Когда он вернулся, мы продолжали говорить уже на другие темы. Один из собеседников знал, что у меня вышла книжка «Первый украинский» про «оранжевую революцию», и спросил, с кем, как мне кажется, на Украине сейчас можно иметь дело. Я искренне ответил, что, как мне кажется, ни с кем.
Господин Путин слушал, мне казалось, бесконечно рассеянно. Тогда я уже сам спросил его о том, что меня, собственно говоря, и интересовало:
— А вы с преемником-то определились?
— В принципе да, — кивнул он. — Да ведь тут особых проблем нет. Но надо, конечно, еще посмотреть. Два, кажется, кандидата есть? Я точно не помню.
Он посмотрел на своего помощника. Тот кивнул.
— Правда, оба мне пока не кажутся стопроцентным вариантом.
Я слушал очень внимательно. Так внимательно, как я слушал сейчас, я не слушал, кажется, никогда.
— Да разберемся, — добавил президент. — Край непростой, конечно. Но это не главная сейчас проблема.
— Погодите! — не удержался я и перебил его: — Вы что, про Алтайский край сейчас говорили?

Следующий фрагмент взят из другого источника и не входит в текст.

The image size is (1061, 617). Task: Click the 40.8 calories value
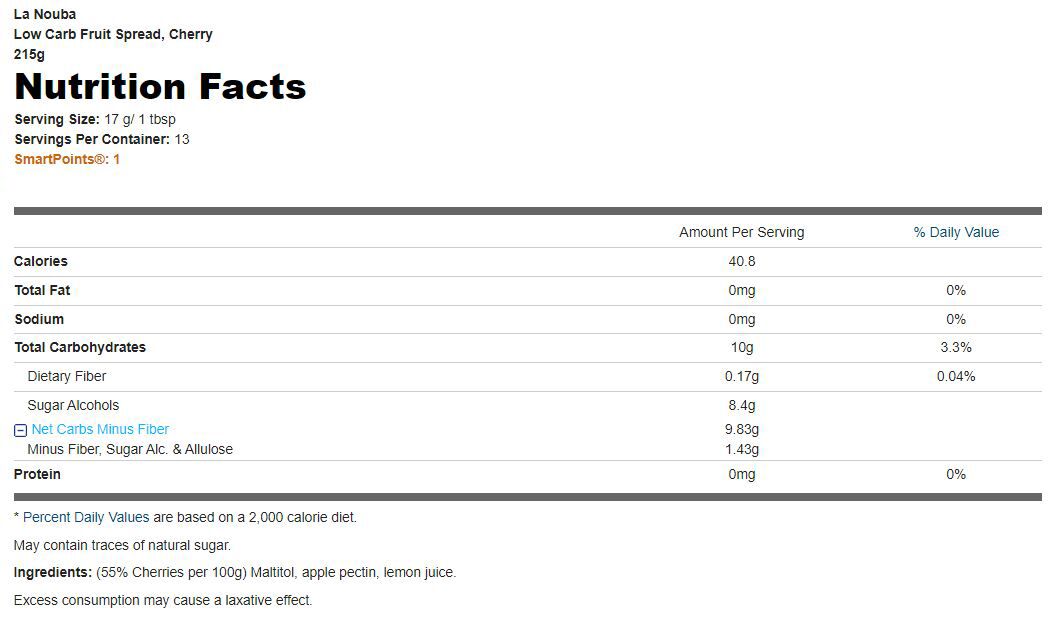(x=742, y=261)
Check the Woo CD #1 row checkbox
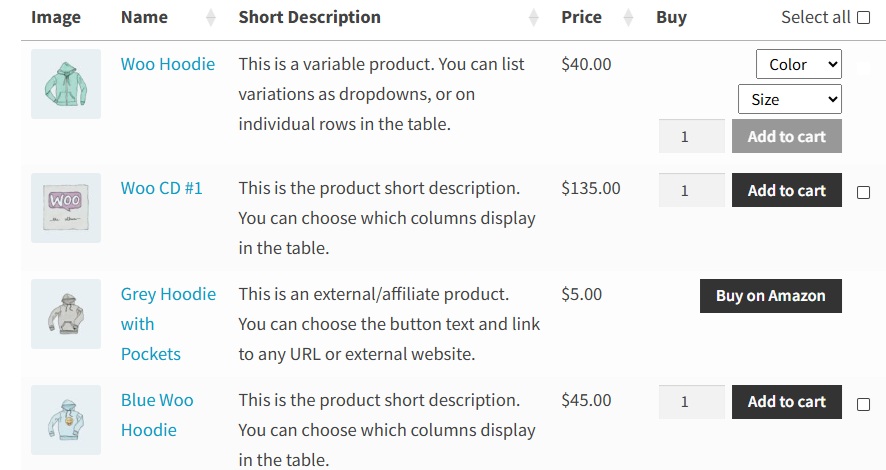Image resolution: width=886 pixels, height=470 pixels. pos(863,193)
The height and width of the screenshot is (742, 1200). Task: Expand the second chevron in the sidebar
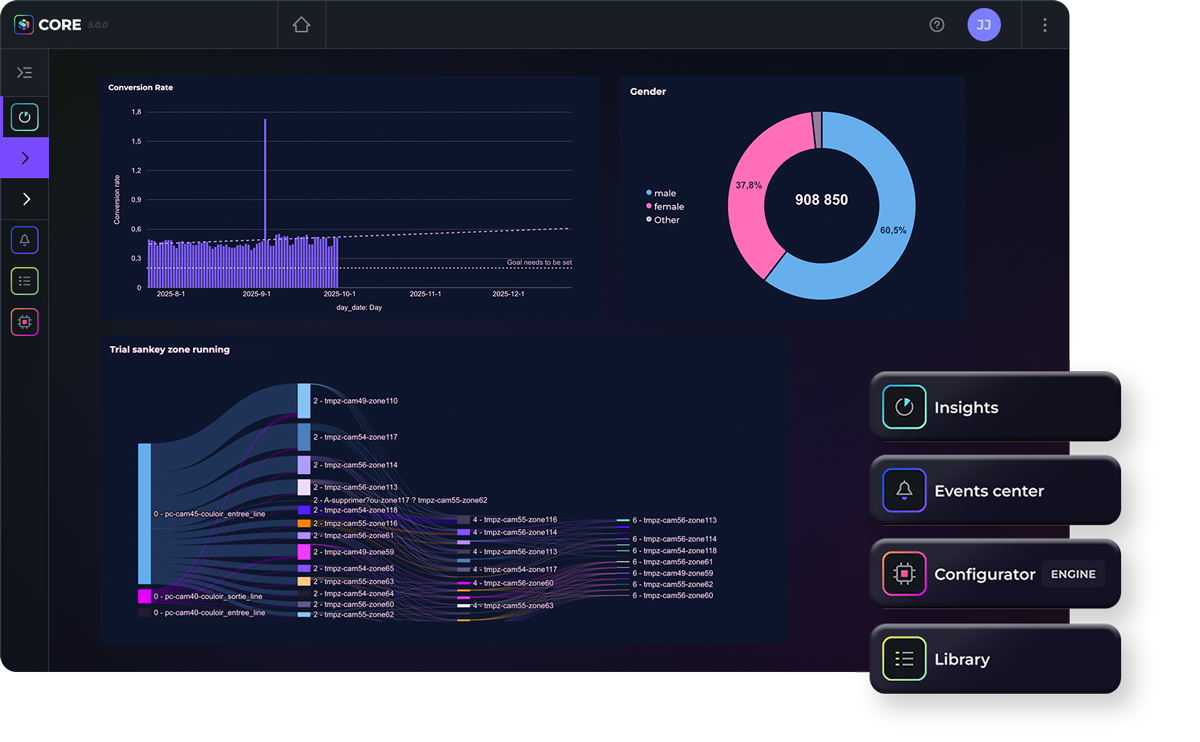pyautogui.click(x=25, y=199)
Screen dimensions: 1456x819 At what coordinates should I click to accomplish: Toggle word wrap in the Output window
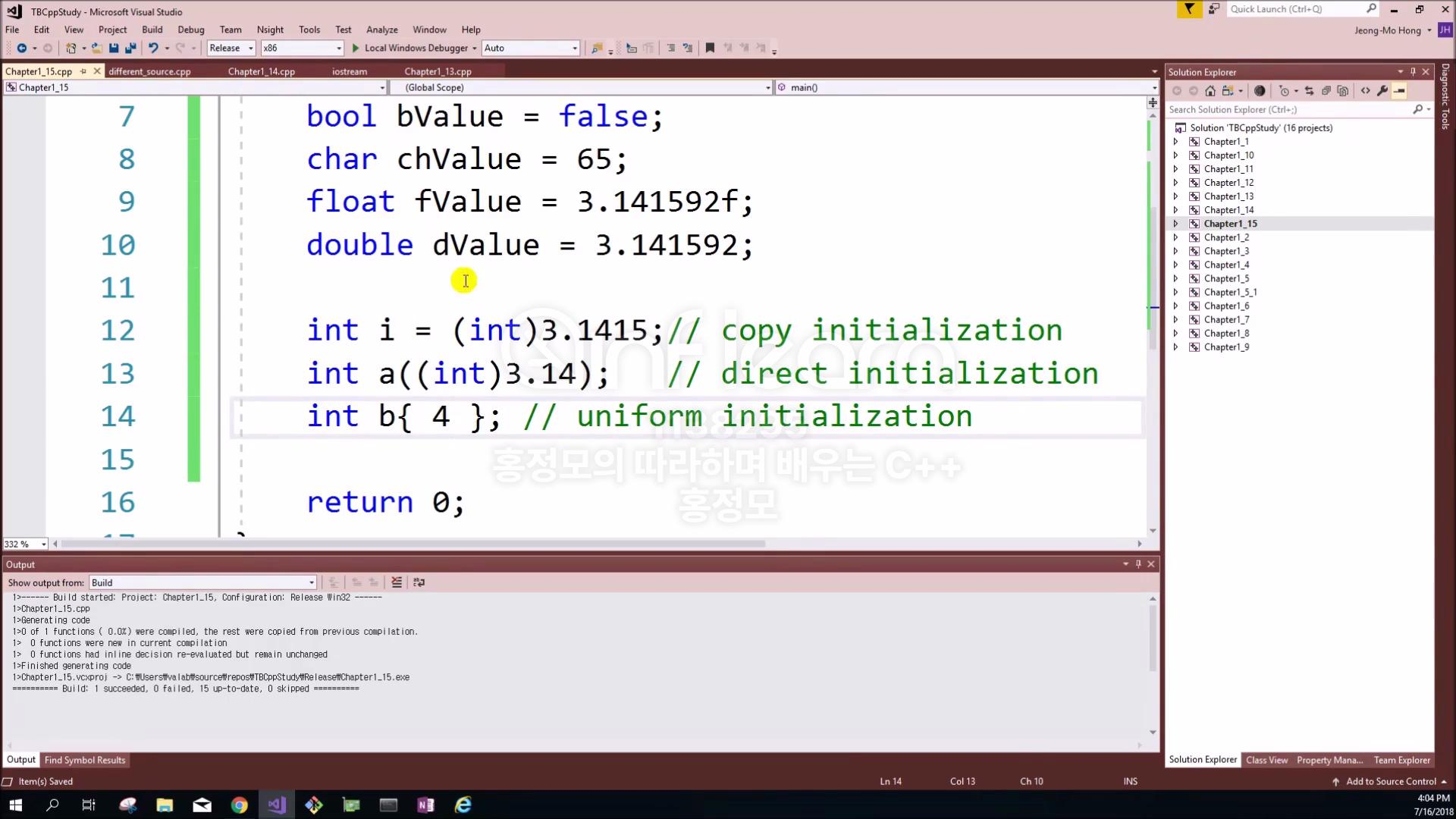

— Да, — удивился он. — А вы что подумали?
Я внимательно посмотрел на него. Я бы не сказал, что в уголках его глаз спряталась хитринка. И все-таки у меня было ощущение, что со мной сейчас поступают довольно безжалостно.

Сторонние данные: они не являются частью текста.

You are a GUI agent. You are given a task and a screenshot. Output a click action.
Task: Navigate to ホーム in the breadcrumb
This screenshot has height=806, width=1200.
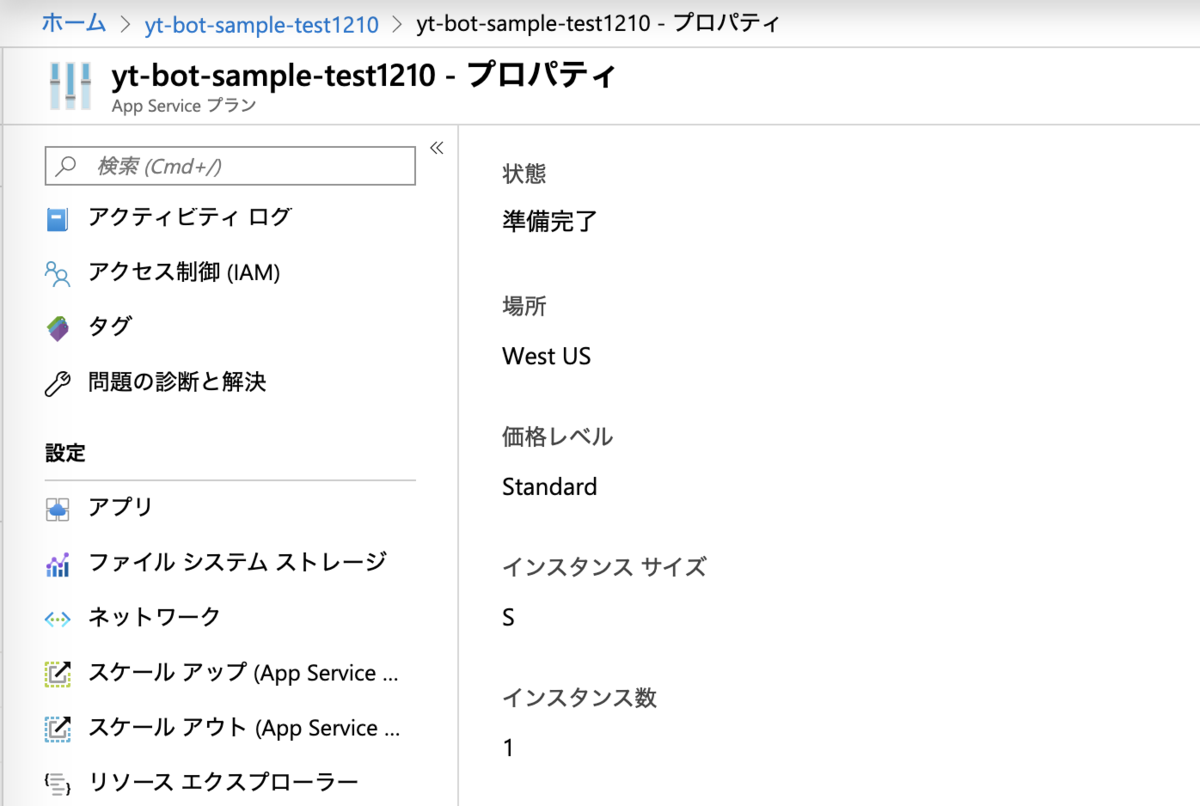coord(73,25)
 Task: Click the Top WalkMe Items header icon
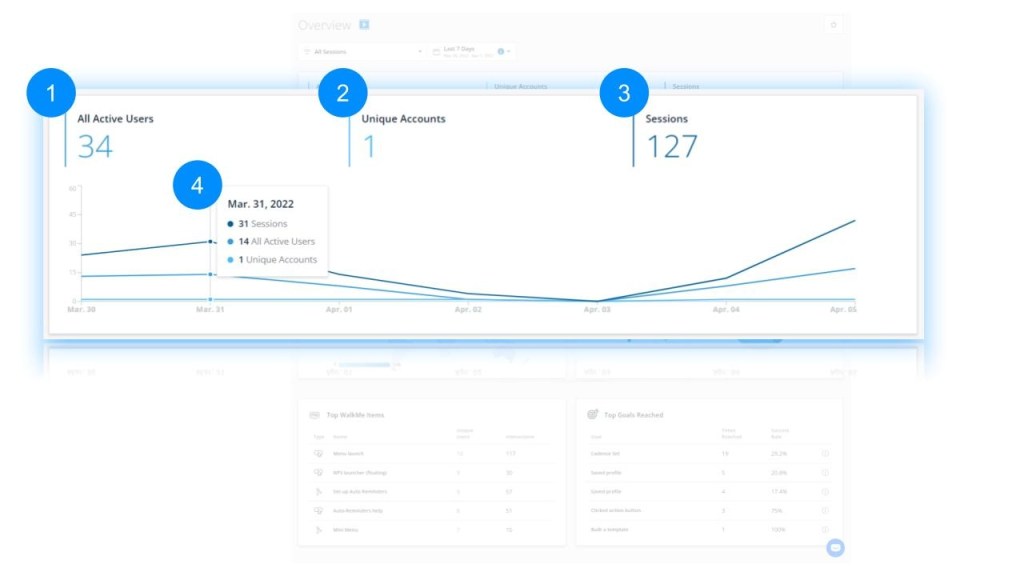315,414
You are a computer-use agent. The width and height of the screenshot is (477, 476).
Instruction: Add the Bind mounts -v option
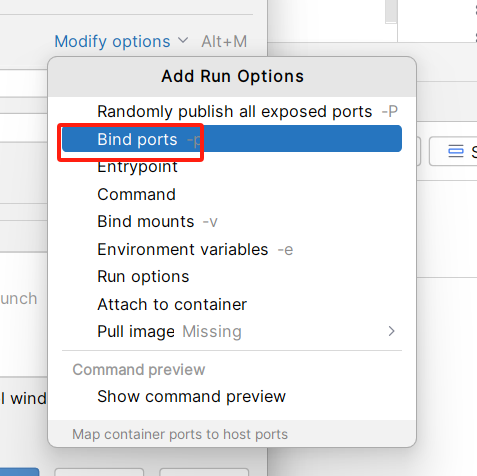232,222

— Да нет, я про вашего преемника, — сказал я.
— А-а, — ответил он. — Про моего. Ну понятно.
— И что?
— А что?
— Определились?
— А почему вас это так интересует?
— Потому что это всех интересует. И вас, по-моему, это интересует не меньше, чем всех остальных. Потому что от этого кое-что зависит.
— Ну, — произнес он, — допустим, я определился.

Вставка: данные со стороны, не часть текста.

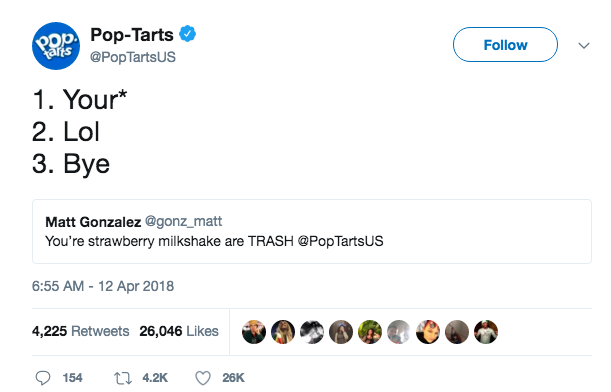View the 4,225 Retweets list
611x392 pixels.
81,331
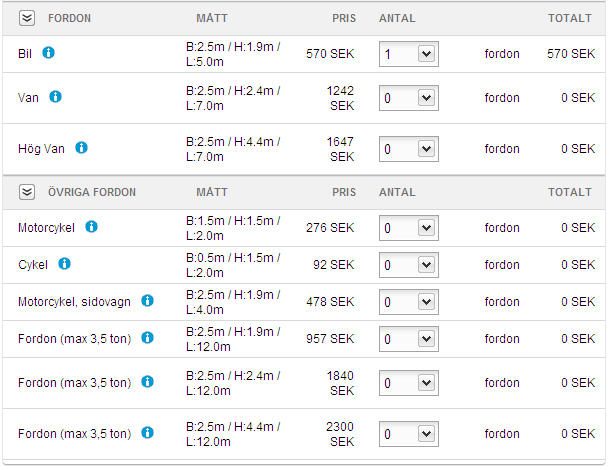Viewport: 610px width, 470px height.
Task: Open info icon next to Bil
Action: click(48, 53)
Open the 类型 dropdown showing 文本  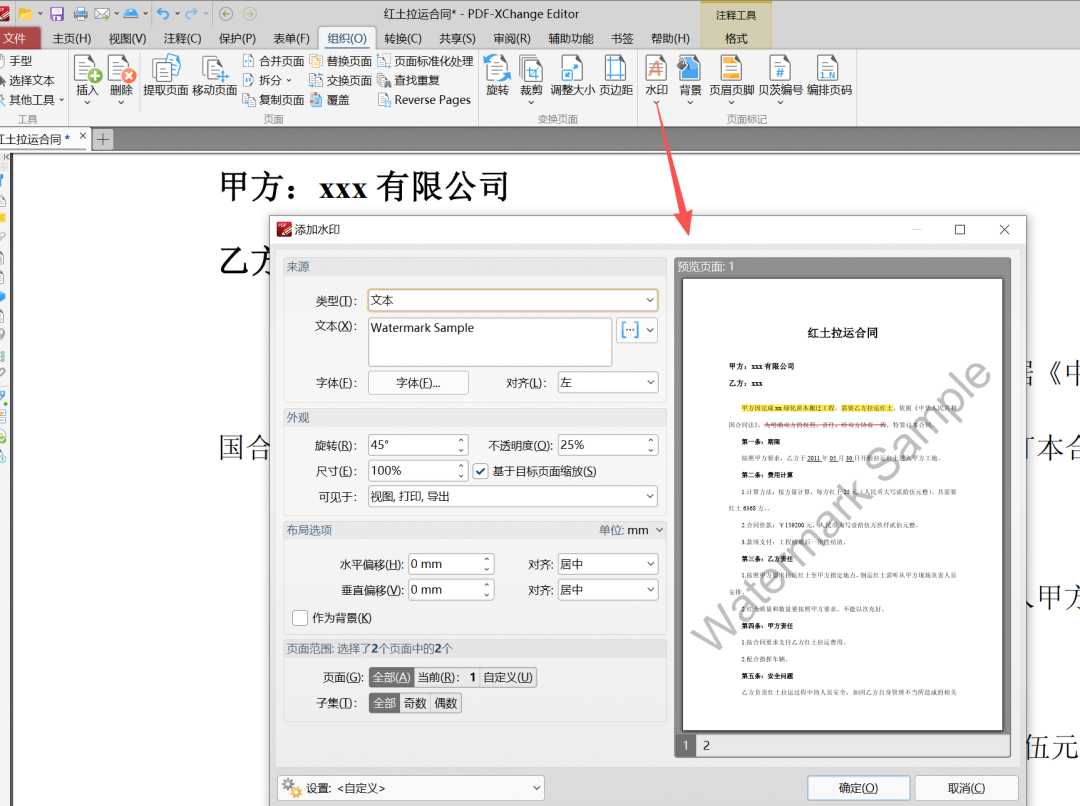[x=512, y=300]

— Тогда давайте вы нам скажете, — от всей души попросил я.
Я подумал, что можно еще добавить, что я никому больше не скажу. Я подумал, что могу сейчас пообещать что угодно.
— А вы считаете, что надо уходить? — поинтересовался он.
— Конечно, — искренне ответил я.
— Что, так не нравлюсь? — спросил он.
Я должен был что-то ответить. И я бы, наверное, ответил. Но он решил снять это неожиданное напряжение. В конце концов, мы просто сидели и ужинали.
Мне кажется, главное — держаться подальше от своего героя. Сохранять дистанцию. Потому что это залог твоей независимости, объективности, с точки зрения твоей авторской журналистики. Это важно. Это не просто объективность — это авторская объективность. Это невозможность навязать тебе точку зрения и невозможность носиться исключительно со своей точкой зрения. Это все не очень просто. Для этого отношения должны быть рабочими между тобой и президентом, и должна существовать дистанция.
Или должен быть, рискну сказать, такой президент, который будет это все терпеть. Я понимаю, что Владимир Владимирович Путин, конечно, далеко не все читает, да я вообще не знаю толком, читает ли он мои заметки. Но мне кажется, что иногда — судя по его недовольному виду при взгляде на меня на каком-нибудь мероприятии, — а неизбежно глазами сталкиваешься и видишь, что, похоже, сегодня с утра прочел, а оно все оказалось, мягко говоря, не туда ему (как ты и предполагал, конечно). Но вроде терпит.
— Что, — спросил он, — вы считаете, не надо менять Конституцию?
Это была подсказка.
— Конечно, не надо. Вы сами знаете, что не надо.
— А почему, кстати? — искренне (уверен, что искренне) спросил он.
Он первый раз смотрел на меня, по-моему, с настоящим интересом.
— Потому что, если вы сейчас что-нибудь поменяете, через год от нее вообще ничего не останется.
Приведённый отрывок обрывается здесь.